Activity —
Retype word for word the line containing "The height and" and each line that follows it in the records below, through the last one, with no pictures.

Source records —

━━━━

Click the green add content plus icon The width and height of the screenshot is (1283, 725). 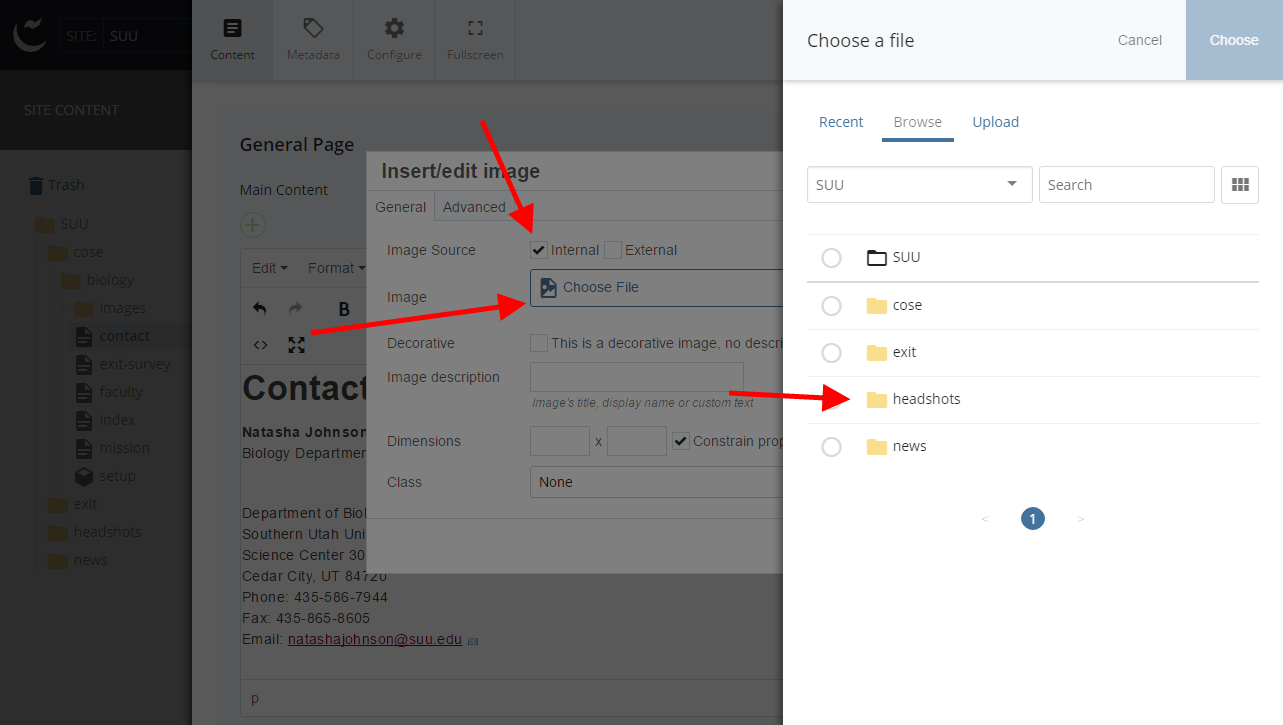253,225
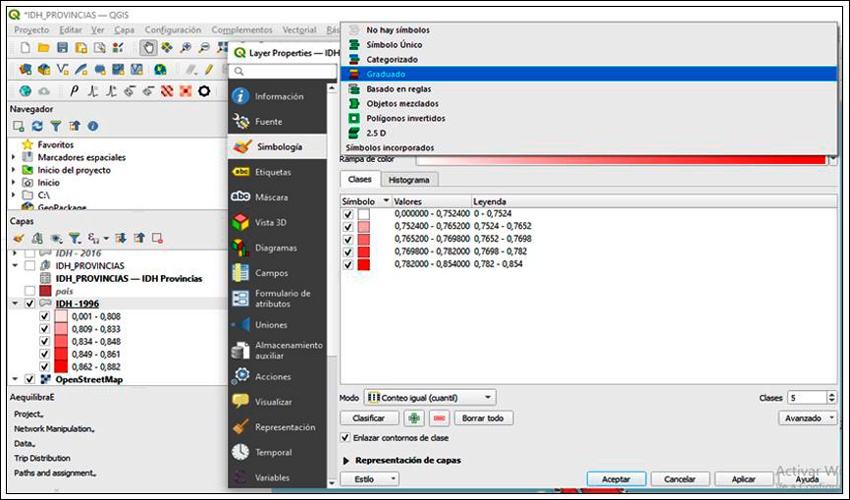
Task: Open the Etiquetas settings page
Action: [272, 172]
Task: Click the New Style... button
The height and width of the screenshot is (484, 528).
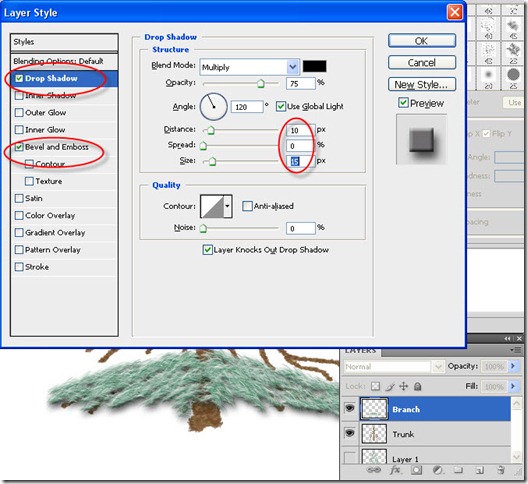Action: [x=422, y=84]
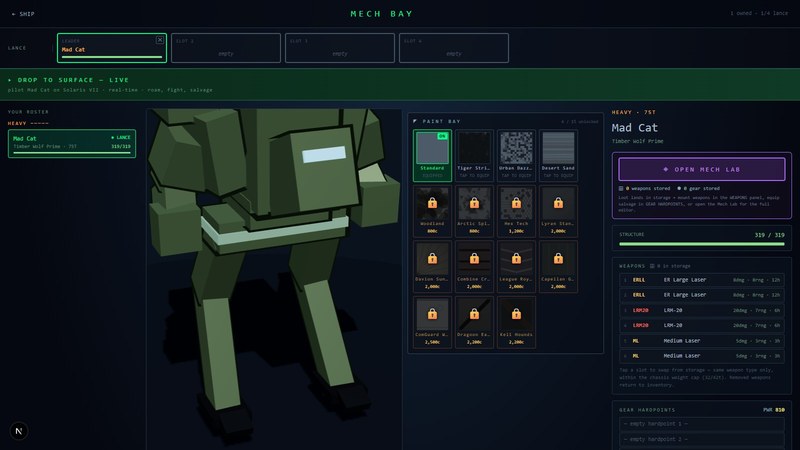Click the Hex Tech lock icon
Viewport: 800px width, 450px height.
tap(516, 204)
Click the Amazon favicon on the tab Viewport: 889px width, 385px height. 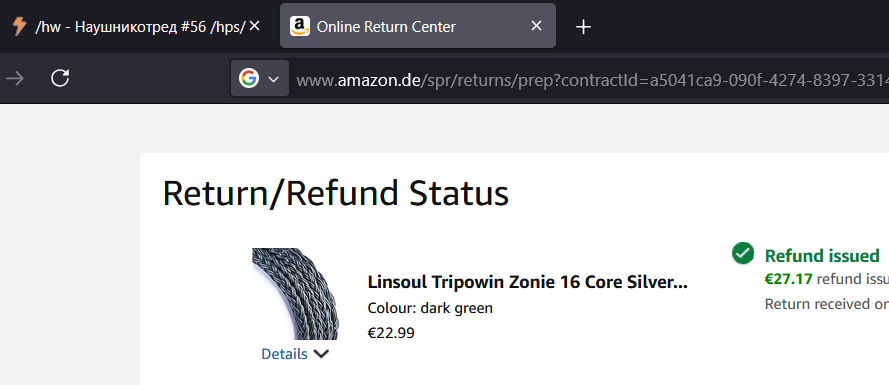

━━━━

Output for this task —
The height and width of the screenshot is (484, 528).
Action: [x=422, y=84]
Click the Hex Tech lock icon
Viewport: 800px width, 450px height.
tap(516, 204)
Click the Amazon favicon on the tab Viewport: 889px width, 385px height. 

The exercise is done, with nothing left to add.